# Working with Abalone Shell - Safely!!



## philb (Jan 22, 2012)

Hi,

Just wondered what precautions people who work with Abalone or Pearls use. 
I've read that the dust is pretty nasty, and should be avoided at all costs!

Anyone got any tips or suggestions, as the Abalone is just too nice to not play with!!

Phil


----------



## bitshird (Jan 22, 2012)

Do not try and work Abalone dry, or with out a good respirator, I've cut hundreds of Ab shells, and carved South Western motif thunderbird's and such, but always did it using a Lapidary saw with a lot of water, and same with sanding a Lapidary grinding machine, with lots of water, Also I kept a Fan blowing away from me.
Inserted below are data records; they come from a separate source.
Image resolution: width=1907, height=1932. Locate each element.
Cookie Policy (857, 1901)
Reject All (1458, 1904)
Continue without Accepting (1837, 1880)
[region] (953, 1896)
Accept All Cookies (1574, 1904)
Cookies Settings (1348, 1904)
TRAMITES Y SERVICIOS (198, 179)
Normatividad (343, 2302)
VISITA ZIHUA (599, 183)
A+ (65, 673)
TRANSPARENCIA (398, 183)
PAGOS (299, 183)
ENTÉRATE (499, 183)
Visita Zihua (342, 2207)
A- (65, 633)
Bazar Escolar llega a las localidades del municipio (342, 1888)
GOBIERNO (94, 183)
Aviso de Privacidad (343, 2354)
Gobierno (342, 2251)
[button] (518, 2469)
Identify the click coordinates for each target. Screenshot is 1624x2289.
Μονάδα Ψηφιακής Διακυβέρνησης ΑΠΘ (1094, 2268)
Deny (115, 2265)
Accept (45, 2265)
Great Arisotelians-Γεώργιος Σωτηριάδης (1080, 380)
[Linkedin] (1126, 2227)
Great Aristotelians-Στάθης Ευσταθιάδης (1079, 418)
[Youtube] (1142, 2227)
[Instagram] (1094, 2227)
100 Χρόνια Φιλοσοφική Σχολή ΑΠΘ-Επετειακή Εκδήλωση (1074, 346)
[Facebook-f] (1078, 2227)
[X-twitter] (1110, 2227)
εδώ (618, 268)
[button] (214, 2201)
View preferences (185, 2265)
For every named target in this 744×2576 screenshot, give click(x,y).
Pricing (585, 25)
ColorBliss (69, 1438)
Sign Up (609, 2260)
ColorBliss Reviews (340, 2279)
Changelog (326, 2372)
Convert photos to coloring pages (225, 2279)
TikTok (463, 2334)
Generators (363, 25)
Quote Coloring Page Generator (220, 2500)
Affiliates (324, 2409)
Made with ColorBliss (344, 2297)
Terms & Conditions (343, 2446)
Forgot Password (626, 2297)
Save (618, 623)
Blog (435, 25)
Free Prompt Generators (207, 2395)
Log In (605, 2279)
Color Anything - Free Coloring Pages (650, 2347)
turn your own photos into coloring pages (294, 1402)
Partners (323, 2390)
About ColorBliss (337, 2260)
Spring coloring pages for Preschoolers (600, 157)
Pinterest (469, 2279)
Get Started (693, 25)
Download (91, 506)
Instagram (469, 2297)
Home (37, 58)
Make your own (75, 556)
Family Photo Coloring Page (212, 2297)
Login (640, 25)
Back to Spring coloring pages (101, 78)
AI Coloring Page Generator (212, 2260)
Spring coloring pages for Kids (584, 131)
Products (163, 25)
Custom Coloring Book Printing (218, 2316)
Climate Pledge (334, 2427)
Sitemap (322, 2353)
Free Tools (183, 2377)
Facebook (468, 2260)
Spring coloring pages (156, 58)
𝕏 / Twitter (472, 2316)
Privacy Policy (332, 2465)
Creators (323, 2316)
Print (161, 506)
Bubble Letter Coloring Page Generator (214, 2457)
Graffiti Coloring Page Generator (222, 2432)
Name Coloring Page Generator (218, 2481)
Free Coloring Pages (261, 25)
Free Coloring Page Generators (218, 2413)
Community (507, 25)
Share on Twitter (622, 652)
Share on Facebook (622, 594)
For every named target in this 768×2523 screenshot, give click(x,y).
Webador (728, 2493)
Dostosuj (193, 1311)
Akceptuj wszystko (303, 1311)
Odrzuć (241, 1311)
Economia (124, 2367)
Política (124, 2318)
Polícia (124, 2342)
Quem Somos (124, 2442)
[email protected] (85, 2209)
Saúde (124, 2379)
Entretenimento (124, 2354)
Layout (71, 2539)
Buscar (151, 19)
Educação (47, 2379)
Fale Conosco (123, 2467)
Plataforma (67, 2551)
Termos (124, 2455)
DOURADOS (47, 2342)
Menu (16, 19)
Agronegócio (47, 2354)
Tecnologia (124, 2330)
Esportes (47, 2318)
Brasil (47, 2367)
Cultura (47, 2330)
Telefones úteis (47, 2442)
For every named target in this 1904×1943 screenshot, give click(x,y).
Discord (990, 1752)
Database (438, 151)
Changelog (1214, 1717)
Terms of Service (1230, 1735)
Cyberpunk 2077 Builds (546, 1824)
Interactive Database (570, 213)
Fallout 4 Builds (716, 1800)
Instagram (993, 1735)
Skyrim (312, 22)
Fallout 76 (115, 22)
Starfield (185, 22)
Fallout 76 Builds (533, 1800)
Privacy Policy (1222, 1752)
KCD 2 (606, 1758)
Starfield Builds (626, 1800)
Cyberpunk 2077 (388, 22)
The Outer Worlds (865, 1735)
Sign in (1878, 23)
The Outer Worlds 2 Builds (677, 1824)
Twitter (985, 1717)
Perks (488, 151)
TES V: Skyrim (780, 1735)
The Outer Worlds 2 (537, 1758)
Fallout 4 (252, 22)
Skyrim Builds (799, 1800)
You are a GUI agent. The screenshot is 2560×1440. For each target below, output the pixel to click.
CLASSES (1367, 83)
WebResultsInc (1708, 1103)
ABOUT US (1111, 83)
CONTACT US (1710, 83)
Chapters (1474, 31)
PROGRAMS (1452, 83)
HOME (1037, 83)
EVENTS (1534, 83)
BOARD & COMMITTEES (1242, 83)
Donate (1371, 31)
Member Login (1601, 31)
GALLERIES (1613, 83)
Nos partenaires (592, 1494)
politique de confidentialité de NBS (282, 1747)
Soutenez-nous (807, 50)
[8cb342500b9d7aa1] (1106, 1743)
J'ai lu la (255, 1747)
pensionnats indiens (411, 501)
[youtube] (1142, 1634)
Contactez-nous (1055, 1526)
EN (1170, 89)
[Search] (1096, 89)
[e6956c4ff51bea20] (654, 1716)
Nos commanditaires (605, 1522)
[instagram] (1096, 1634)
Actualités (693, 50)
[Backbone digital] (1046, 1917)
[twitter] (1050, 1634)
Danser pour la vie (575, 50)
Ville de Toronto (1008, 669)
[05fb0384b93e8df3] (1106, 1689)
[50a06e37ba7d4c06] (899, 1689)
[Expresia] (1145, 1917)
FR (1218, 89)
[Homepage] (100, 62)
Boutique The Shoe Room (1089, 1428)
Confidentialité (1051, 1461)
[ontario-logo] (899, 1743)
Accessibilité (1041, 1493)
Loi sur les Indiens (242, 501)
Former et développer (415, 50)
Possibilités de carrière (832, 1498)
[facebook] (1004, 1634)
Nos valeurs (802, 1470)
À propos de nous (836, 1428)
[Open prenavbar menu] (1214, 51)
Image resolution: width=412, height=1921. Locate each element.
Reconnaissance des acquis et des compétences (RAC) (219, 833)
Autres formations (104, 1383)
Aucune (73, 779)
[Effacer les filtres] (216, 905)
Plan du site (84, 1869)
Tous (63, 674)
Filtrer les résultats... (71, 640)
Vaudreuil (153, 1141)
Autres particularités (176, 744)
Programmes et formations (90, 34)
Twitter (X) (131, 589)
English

Several people I worked with are now either Dead or have a very aggressive form of lung disease, like Coal miners get, only it kills faster.
I suppose with a very good respirator you could work it dry, except for the cutting, but  6 inch Lapidary saws are pretty cheap.
It seems as though if you inhale dust from seashells it grows in your lungs, I guess it's similar to coral growth. Just make sure you have plenty of ventilation, and a good respirator, All we used back in the 70s were just cheap dust masks, I wouldn't recommend any thing that wasn't NIOSH<sp> approved for dust.


----------



## PTsideshow (Jan 22, 2012)

I will second the very good respirator, and working wet our lungs are not designed for filtering out the dust. same goes for bone, of any type. For that matter even the antler you should wear a respirator. Including the fossil Mammoth, with any mineral based items you have a very good chance of inhaling silica, which is cumulative with can lead to silicious. Which is nasty.
:clown:


----------



## philb (Jan 22, 2012)

Thanks guys I knew it was pretty bad! The dust is a crystal form rather than a nice grain like wood dust! Means it sticks in and won't come out!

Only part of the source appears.